Amnesty International a publié son rapport annuel sur l’état des droits humains, dressant un constat alarmant de la situation mondiale. Le document pointe l’intensification des pratiques autoritaires et l’impact direct de plusieurs chefs d’État sur la dégradation du droit international.
Selon les informations rapportées par Al Jazeera, l’organisation qualifie les dirigeants d’Israël, de la Russie et des États-Unis de « prédateurs voraces » cherchant la domination économique et politique. Agnès Callamard, secrétaire générale d’Amnesty, souligne que les actions de Benjamin Netanyahu, Vladimir Poutine et du président américain Donald Trump encouragent la multiplication de comportements similaires à travers le monde.
Le rapport de 400 pages détaille les violations recensées dans plusieurs pays et zones de conflit. Le document mentionne le bilan humain dans la bande de Gaza, dépassant les 72 500 morts confirmés depuis octobre 2023, ainsi que les frappes israélo-américaines en Iran ayant fait plus de 3 000 victimes et les offensives au Liban avec près de 2 400 morts. L’offensive militaire en Ukraine, entamée il y a plus de quatre ans, a quant à elle causé la mort de plus de 15 000 personnes. L’ONG fustige l’absence de mesures concrètes contre ces violations des normes fondamentales de l’humanité.
Dans ce panorama mondial, l’Espagne se démarque. Le pays est présenté comme une exception en Europe pour sa condamnation des opérations israéliennes à Gaza et en Iran, échappant ainsi aux doubles standards dénoncés par Amnesty. À l’inverse, le Royaume-Uni est critiqué pour sa répression des mouvements de solidarité avec la Palestine, ciblant particulièrement le groupe Palestine Action actuellement engagé dans une bataille juridique contre son interdiction.

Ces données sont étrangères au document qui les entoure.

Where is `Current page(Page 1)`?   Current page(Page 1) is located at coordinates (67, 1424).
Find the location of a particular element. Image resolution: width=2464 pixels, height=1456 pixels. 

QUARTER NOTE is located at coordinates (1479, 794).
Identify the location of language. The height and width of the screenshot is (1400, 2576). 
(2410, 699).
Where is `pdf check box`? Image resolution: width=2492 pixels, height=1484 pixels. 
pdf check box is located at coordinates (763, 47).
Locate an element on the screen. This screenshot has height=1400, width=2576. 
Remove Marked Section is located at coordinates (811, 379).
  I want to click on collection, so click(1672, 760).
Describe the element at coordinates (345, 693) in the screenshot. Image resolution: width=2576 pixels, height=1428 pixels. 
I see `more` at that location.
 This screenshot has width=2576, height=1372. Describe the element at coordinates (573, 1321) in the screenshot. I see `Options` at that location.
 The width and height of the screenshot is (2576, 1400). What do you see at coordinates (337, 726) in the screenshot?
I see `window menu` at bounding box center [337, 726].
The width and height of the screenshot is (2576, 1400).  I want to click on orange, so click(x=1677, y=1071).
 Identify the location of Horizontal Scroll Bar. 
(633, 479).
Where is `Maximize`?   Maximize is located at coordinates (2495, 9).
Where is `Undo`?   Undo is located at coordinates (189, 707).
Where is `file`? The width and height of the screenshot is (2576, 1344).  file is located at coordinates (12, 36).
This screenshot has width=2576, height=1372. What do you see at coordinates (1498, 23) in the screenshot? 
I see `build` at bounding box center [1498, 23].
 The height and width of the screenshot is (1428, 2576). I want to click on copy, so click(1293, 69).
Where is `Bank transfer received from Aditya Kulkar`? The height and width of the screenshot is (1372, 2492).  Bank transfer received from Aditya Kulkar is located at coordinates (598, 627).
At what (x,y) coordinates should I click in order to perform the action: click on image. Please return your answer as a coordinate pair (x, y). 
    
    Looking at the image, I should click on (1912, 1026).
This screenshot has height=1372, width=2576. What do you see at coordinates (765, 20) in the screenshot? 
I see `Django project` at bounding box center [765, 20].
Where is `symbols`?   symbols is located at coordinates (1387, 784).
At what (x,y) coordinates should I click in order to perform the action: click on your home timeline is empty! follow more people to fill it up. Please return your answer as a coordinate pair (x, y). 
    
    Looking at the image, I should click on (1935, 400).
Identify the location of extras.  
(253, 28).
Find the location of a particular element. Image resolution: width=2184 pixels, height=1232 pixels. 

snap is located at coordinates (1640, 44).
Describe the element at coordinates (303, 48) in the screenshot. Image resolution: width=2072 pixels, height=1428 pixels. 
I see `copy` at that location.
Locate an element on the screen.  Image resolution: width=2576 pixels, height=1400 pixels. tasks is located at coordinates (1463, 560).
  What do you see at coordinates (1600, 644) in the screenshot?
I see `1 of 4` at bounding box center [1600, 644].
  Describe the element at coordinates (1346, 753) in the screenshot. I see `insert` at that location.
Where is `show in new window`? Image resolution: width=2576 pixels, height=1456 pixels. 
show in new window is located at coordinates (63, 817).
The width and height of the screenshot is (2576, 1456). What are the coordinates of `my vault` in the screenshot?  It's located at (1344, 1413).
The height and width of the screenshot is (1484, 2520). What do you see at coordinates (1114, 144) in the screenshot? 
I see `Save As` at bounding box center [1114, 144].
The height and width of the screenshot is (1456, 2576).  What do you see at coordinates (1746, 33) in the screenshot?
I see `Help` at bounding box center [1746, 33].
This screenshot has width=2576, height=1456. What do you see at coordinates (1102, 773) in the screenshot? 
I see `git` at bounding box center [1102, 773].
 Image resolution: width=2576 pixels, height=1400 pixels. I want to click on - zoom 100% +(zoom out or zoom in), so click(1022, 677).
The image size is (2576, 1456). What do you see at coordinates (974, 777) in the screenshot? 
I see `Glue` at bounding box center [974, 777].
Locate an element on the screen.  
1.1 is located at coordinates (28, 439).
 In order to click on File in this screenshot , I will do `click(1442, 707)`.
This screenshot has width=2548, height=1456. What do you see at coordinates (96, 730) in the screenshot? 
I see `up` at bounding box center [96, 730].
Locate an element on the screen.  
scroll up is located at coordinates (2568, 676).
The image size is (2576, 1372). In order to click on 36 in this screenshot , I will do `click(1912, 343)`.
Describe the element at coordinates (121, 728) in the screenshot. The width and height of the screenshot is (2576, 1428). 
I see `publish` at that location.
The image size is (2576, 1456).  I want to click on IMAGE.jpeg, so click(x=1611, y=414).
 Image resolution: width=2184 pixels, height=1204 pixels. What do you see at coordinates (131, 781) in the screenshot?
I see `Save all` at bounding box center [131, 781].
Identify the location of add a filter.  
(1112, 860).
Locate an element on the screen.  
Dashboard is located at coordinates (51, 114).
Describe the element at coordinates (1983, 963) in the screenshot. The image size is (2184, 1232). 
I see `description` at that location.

L’ONG dénonce également les discriminations fondées sur le genre. Le rapport cite les mesures d’exclusion des femmes afghanes de l’éducation et de l’emploi par les talibans, ainsi que l’inaction des autorités népalaises face aux violences ciblant les femmes dalits.
Malgré ces constats, Amnesty relève plusieurs éléments de résistance mondiale. Le document salue les manifestations menées par la génération Z, le soutien croissant des États à la plainte de l’Afrique du Sud contre Israël devant la Cour internationale de justice (CIJ), ainsi que l’émission de mandats d’arrêt par la Cour pénale internationale (CPI) contre deux dirigeants talibans et l’ancien président philippin Rodrigo Duterte.